Opening a bank account

Now that you have registered and have a Citizen Service Number (BSN), you should not encounter any problems with day-to-day administrative activities. This section will cover the general steps needed to open a bank account and receive a debit card (pinpas)*. Once you have a Dutch bank account, you can apply for health insurance and make arrangements to receive your wages and pay taxes in the Netherlands.

What you need to open a bank account:

* Citizen Service Number (BSN)
* Valid form of identification (passport or EU national identity card are preferable)
* Residency documents: a provisional residence permit (MVV) or residence permit
* An appointment with your chosen bank
* Some form of deposit for your new bank account
* An employment contract, if applicable

Make an appointment with the bank of your choice. There are many to choose from in the Netherlands and most have websites in English; many also offer their forms in English, and some have dedicated expat services. If their website is not clear to you, or if you are having difficulty figuring it out, look for the words ‘afspraak maken’ (make an appointment) and click on the button or link to navigate to the appropriate page and contact details. Please note that punctuality is a priority in Dutch culture; ideally, you should try to be there five minutes before your scheduled appointment time.

Popular Dutch banks

ABN AMRO
Rabobank
ING Bank
ASN Bank

During your appointment, the bank staff will confirm your details, check your ID and make copies for security purposes. If you are living in short-term accommodation to start out and are planning on moving to a different apartment, don’t forget to change your address with the bank! This is easily done online in most cases.
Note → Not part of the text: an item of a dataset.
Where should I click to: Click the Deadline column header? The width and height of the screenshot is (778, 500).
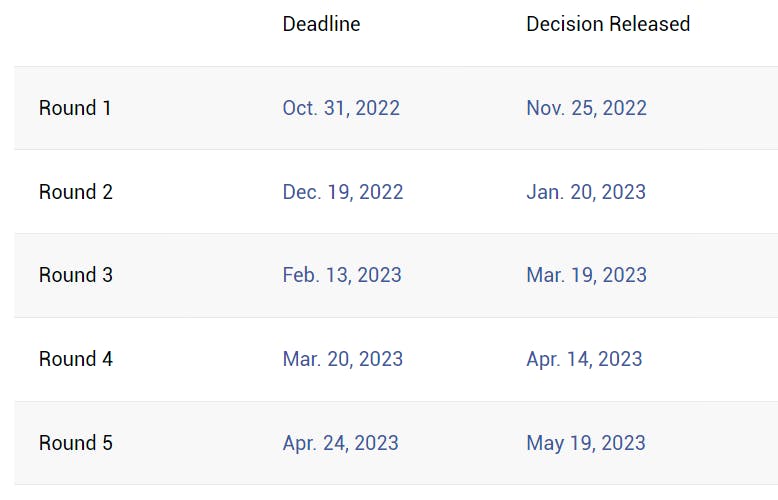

How long does the process take?

The process is completed very quickly and your bank account will be set up by the end of your appointment. You may then proceed to the bank teller to deposit money if you wish. You will receive your debit card (pinpas) in the post a few days afterwards. You will also receive your authorisation code (PIN) for your debit card by post, but this usually occurs in a separate delivery. Depending on your bank, you may also receive a small electronic device which acts as a security measure for your online transactions with the bank. In the Netherlands, this device is also used to confirm transactions on Dutch websites that use the iDEAL payment prototol, for instance to pay bills and shop online in Dutch webshops. Examples include concert tickets, clothing and takeaway food that you order online.

*A quick note on the debit card in Dutch life

In many countries, cash is king, with credit cards as the second choice; in the Netherlands, however, having a debit card (pinpas) is quite important. Many smaller shops and cafés will only accept payment by debit card and will not accept payment via a credit card for the same transaction. In fact, many places will display a sticker that says ‘Hier alleen pinnen’ (debit cards only) in the window or on the door. To avoid embarrassment in the early stages of your move, it is advisable to check if you can pay with cash in the shop before attempting to make a purchase. Staff in shops and cafés will not find this question strange.

The debit cards issued in the Netherlands are all Maestro cards. If you have a Maestro card issued from another bank in another country, you might be able to use your foreign debit card without any problems. However, if you have only have a credit card or debit card from Visa, Visa Debit, MasterCard or American Express, it is recommended you get a debit card from your Dutch bank as soon as possible. Once you do, you will soon find that, like the Dutch, you no longer carry as much change or cash as you used to – and you will probably like it.